-------- Task input

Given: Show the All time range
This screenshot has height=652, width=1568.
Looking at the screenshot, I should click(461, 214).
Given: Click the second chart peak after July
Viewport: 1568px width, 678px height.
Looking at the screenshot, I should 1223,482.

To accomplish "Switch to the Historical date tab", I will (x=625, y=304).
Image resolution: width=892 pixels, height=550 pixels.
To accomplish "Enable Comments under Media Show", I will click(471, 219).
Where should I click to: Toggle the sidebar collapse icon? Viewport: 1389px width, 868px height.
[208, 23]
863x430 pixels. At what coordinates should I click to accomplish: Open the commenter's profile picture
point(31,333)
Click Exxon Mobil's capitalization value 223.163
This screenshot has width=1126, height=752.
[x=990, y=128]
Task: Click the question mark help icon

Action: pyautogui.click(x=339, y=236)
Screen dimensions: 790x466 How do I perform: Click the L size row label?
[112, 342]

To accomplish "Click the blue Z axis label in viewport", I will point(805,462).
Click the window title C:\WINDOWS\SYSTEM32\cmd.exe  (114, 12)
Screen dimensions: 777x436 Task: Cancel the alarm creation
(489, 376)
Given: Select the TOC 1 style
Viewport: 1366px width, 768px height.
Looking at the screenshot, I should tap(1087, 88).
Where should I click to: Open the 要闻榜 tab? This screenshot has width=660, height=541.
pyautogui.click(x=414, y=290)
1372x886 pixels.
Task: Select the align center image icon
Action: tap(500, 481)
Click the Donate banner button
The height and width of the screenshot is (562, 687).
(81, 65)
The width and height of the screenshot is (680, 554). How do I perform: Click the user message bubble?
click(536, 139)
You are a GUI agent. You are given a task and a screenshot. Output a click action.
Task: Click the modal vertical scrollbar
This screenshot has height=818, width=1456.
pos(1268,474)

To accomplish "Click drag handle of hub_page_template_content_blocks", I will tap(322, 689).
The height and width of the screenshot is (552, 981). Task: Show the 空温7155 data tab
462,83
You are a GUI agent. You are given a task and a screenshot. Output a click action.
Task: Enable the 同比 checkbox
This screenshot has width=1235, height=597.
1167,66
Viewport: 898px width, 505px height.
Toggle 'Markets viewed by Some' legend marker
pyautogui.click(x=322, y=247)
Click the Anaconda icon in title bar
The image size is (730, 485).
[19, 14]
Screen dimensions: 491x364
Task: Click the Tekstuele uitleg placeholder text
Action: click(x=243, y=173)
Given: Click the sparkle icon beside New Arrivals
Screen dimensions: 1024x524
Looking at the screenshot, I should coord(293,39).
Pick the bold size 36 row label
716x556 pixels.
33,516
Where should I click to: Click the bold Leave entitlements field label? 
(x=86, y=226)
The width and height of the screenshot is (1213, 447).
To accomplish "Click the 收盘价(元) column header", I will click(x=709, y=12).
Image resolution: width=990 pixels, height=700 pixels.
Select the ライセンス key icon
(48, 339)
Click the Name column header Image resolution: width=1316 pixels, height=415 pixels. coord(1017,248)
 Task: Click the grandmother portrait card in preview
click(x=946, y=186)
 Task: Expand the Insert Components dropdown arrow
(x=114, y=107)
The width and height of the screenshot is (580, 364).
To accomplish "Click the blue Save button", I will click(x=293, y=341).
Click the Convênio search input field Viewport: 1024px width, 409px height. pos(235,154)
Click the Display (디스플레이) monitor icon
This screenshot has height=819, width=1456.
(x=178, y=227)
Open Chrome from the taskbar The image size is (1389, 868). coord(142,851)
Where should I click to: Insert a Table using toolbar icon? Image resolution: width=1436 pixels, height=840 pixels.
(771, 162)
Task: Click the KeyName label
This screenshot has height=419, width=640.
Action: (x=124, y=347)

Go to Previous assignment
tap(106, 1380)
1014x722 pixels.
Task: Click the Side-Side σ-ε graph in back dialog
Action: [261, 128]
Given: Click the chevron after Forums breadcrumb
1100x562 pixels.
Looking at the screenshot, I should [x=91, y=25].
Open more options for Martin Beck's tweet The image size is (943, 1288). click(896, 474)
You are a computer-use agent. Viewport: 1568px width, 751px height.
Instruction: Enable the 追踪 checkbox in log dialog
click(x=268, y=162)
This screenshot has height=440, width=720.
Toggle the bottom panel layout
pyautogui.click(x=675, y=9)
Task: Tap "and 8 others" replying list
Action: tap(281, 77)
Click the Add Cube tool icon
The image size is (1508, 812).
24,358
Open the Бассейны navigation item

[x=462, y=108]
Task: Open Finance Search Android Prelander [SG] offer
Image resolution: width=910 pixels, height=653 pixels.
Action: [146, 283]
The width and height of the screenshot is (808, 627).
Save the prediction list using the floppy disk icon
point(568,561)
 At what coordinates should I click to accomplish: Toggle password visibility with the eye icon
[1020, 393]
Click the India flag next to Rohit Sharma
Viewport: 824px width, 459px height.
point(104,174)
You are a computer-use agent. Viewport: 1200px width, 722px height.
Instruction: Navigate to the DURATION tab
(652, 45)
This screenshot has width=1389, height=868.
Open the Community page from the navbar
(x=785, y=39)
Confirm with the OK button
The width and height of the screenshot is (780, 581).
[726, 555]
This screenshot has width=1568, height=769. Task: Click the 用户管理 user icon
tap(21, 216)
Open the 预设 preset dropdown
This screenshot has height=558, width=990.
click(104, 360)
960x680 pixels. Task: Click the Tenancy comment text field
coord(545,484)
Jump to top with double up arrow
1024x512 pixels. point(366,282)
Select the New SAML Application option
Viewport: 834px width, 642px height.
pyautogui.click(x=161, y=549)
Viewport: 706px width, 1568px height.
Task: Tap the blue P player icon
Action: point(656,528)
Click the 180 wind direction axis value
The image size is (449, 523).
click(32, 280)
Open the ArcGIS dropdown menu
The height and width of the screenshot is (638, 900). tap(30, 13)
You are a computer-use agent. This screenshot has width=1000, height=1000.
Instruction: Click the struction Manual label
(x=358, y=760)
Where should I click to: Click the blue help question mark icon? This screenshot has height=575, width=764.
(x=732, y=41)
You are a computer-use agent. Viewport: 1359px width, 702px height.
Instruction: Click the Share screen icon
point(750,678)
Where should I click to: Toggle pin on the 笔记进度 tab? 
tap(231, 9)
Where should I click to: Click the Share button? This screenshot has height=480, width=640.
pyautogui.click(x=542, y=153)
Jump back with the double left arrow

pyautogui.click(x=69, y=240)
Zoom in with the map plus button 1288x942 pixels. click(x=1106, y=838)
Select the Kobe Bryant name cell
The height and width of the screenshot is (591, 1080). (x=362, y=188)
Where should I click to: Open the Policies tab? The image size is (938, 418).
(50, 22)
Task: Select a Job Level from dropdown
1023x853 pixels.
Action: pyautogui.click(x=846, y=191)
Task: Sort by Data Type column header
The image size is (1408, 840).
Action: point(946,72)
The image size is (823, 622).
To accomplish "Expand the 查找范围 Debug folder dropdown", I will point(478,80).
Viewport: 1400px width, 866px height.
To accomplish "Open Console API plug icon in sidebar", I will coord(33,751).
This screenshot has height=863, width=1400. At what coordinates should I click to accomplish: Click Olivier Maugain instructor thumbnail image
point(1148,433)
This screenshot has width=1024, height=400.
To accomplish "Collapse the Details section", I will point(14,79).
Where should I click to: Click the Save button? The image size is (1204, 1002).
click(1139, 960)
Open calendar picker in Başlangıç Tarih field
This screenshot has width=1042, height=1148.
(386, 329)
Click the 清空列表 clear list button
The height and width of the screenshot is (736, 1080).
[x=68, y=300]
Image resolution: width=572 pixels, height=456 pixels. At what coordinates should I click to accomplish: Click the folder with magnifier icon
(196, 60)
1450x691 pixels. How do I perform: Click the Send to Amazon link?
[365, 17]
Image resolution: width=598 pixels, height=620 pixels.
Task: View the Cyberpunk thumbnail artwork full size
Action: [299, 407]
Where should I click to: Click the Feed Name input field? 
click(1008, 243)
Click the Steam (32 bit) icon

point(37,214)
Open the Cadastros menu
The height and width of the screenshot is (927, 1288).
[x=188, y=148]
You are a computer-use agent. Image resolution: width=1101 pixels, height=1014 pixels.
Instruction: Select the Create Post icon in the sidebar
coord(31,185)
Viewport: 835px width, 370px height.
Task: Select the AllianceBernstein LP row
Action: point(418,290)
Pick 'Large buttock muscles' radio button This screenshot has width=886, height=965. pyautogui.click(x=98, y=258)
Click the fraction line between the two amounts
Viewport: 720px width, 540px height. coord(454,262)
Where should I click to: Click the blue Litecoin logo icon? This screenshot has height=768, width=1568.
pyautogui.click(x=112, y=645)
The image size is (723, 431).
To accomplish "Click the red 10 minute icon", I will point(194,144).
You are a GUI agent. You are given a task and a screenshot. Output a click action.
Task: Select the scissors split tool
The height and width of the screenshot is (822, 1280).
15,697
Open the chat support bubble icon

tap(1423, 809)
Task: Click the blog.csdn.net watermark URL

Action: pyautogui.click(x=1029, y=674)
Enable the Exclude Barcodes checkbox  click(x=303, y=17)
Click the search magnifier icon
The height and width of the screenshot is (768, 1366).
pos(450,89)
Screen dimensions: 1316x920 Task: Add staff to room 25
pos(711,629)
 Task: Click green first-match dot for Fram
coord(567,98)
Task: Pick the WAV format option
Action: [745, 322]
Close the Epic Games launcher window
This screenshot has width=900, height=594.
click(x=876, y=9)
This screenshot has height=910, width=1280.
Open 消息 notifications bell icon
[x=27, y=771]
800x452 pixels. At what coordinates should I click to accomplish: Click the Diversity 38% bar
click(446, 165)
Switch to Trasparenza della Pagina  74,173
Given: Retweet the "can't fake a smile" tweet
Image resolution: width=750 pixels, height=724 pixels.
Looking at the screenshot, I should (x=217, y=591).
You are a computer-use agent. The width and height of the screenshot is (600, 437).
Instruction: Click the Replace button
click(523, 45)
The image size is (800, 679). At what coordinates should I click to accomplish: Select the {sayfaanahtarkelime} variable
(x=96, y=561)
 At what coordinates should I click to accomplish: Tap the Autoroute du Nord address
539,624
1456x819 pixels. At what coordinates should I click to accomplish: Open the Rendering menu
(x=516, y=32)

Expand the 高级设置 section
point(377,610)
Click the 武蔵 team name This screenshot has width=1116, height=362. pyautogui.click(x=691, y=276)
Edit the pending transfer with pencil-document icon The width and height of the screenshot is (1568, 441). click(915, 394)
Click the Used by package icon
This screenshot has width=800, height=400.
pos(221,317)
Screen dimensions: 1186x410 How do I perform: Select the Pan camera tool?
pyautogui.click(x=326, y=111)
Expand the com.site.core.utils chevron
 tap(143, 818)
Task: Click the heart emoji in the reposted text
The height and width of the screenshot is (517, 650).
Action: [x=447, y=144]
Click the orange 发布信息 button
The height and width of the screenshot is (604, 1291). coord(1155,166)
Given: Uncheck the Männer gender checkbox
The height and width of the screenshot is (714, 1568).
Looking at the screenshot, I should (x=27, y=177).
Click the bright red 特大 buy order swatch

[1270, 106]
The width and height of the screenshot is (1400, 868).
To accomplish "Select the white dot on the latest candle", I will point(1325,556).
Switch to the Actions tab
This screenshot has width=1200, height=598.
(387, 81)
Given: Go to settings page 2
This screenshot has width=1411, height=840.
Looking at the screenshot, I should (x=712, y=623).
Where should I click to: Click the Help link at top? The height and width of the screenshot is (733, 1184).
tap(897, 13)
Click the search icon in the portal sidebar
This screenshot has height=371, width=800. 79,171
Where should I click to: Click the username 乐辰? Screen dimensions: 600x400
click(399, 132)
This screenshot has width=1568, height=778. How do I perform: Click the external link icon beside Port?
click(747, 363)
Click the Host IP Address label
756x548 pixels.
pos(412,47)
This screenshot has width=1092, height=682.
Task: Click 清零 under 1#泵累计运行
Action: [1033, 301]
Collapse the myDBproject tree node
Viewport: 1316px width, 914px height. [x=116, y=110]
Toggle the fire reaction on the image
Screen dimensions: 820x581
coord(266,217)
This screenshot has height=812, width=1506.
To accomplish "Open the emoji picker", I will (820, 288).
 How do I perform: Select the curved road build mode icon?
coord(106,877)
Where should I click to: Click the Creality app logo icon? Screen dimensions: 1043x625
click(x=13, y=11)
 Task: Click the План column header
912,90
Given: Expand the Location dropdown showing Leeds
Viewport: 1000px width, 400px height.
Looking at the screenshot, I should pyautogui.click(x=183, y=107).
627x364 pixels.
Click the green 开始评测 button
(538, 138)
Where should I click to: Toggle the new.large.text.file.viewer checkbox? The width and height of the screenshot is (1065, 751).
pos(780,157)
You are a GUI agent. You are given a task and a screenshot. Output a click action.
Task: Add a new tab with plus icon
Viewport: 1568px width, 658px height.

----------------

* **Requirement**
Can you print the records from the line with "Given: Retweet the" to the line with "tap(143, 818)" so they match the original line for line?

* **Task output**
Given: Retweet the "can't fake a smile" tweet
Image resolution: width=750 pixels, height=724 pixels.
Looking at the screenshot, I should (x=217, y=591).
You are a computer-use agent. The width and height of the screenshot is (600, 437).
Instruction: Click the Replace button
click(523, 45)
The image size is (800, 679). At what coordinates should I click to accomplish: Select the {sayfaanahtarkelime} variable
(x=96, y=561)
 At what coordinates should I click to accomplish: Tap the Autoroute du Nord address
539,624
1456x819 pixels. At what coordinates should I click to accomplish: Open the Rendering menu
(x=516, y=32)

Expand the 高级设置 section
point(377,610)
Click the 武蔵 team name This screenshot has width=1116, height=362. pyautogui.click(x=691, y=276)
Edit the pending transfer with pencil-document icon The width and height of the screenshot is (1568, 441). click(915, 394)
Click the Used by package icon
This screenshot has width=800, height=400.
pos(221,317)
Screen dimensions: 1186x410 How do I perform: Select the Pan camera tool?
pyautogui.click(x=326, y=111)
Expand the com.site.core.utils chevron
 tap(143, 818)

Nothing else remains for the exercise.